Posted on Wednesday, June 8, 2016

Un homme souriant vêtu d’un complet montre son petit doigt dans lequel est inséré un anneau.

Karim Dahel, seen here showing his engineer’s ring, is graduating with degrees in electrical engineering (BASc CO-OP) and computing technology (BSc).

By Brandon Gillet

Karim Dahel has been on campus carefully following a strategic plan. The goals: two integrated degrees and a 10.0 cumulative grade point average (CGPA). He has met all three objectives, and is graduating with degrees in electrical engineering (BASc CO-OP) and computing technology (BSc), with the highest possible CGPA.

But along the way, he has also found time to spend countless hours helping others with their studies, and to create and run a student competition on high-level strategic thinking.

Born in Montreal, Dahel moved to Ottawa at age 8. After arriving at uOttawa, he set to work developing a plan to meet his grade-point target. He took into account factors such as class schedule, level of difficulty, professor, and assignment and exam timetable as he devised an optimal course sequence for himself.

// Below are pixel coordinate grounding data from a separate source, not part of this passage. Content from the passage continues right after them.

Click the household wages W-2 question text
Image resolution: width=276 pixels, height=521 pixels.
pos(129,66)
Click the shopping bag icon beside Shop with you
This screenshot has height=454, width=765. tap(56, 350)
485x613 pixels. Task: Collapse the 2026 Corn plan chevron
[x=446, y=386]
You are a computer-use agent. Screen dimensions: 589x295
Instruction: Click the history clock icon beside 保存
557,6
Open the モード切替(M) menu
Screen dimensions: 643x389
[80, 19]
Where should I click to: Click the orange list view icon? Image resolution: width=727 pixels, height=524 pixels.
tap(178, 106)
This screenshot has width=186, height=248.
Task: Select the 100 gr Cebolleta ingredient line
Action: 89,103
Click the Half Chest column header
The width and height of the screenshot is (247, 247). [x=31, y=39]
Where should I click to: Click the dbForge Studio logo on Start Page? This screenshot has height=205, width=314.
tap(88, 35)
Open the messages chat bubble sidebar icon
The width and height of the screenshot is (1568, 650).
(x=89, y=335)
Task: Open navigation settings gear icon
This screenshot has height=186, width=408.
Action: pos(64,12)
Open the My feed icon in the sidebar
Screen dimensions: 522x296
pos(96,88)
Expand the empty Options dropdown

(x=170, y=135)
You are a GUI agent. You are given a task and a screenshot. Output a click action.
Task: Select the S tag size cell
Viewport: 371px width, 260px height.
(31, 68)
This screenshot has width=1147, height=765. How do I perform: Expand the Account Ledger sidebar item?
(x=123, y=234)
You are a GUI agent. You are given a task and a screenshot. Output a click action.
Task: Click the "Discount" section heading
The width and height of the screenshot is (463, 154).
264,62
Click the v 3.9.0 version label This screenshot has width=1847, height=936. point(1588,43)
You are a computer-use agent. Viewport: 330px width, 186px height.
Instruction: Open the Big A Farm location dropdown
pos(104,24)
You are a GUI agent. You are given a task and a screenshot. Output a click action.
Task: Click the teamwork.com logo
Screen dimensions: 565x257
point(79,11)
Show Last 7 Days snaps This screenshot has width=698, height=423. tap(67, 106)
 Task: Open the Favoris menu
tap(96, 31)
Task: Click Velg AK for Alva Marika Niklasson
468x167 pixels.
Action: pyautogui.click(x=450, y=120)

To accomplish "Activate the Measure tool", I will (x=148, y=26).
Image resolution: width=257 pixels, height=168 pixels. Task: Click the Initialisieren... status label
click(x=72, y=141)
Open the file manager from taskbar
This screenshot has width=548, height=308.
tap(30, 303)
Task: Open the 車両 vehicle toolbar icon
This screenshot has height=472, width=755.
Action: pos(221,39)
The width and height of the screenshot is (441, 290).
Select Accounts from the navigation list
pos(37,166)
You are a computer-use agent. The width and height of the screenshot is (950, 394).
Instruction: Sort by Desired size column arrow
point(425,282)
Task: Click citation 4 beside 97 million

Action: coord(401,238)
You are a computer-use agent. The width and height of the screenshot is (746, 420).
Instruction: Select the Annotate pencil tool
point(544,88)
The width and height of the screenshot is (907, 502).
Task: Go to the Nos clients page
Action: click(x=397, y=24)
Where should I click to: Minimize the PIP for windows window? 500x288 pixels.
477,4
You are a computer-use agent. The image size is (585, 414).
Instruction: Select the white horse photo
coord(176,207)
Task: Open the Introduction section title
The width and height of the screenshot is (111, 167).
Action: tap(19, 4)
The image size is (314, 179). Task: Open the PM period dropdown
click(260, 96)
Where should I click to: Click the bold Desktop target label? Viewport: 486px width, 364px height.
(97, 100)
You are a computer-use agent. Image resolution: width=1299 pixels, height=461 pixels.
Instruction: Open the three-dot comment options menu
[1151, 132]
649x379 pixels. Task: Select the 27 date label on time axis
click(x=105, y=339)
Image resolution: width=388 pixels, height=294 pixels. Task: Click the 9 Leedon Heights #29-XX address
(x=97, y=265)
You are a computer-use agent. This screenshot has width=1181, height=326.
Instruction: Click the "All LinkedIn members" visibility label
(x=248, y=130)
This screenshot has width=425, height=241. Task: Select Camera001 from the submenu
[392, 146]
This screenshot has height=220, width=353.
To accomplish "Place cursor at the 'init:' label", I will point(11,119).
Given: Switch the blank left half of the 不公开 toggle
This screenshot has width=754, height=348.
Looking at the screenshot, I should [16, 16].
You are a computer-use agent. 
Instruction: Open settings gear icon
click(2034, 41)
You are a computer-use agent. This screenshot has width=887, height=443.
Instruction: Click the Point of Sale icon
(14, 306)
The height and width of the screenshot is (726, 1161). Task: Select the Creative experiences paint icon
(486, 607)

Maintaining a 10.0 was challenging, especially at the start. “Even though it didn’t look good at first, I didn’t give up,” Dahel said. “I took it one semester at a time and when I was finished, I thought: Wow, I actually did it.” The Faculty of Engineering is awarding him a University Gold Medal for his achievement.

Balancing study and leisure was difficult, but important, he said. He usually found ways to take a break from his studies — swimming, for example, and going out for sushi with friends to celebrate the end of term. He enjoyed volunteering with the Foot Patrol in his first few years on campus, as a way of meeting students from other disciplines while helping out.

He also devoted long hours to tutoring students, mainly in an Engineering statistics and probability class, for two years as a volunteer and two semesters as a TA. That experience led him to create and fund a competition based on the course, with the support of his faculty. Thirty students participated in the demanding two-part challenge, with four taking home $1,000 prizes.

The faculty then offered him a volunteer position at the Shannon Exhibitions in April, where he ran strategy games in honour of the 100th birthday of the “father of the information age” Claude Shannon.

After meeting the challenges he set himself, how does Dahel sum up the secret to his success? Really knowing the material was key, he said. “I focused not only on solving many problems, but also making sure I had a solid understanding of the fundamental theory involved.”

Dahel is still reviewing his career options, but plans to stay involved with the Faculty of Engineering. He would like to organize an event during 101 Week and foresees a series of games that challenge students to think about “the strategy that gives them the best chance of winning.”

He would also like to return to the faculty in the fall as a volunteer student coach, helping another student with similar academic aspirations quickly adapt to university life.

“I would like to thank those who have helped me along the way, including faculty members and fellow engineering students,” Dahel said. “My years on campus have allowed me to develop and grow, not only on an academic level but on a personal level as well. Thanks to the University of Ottawa, I have acquired the knowledge and the skills that will position me for success in life and in my career.”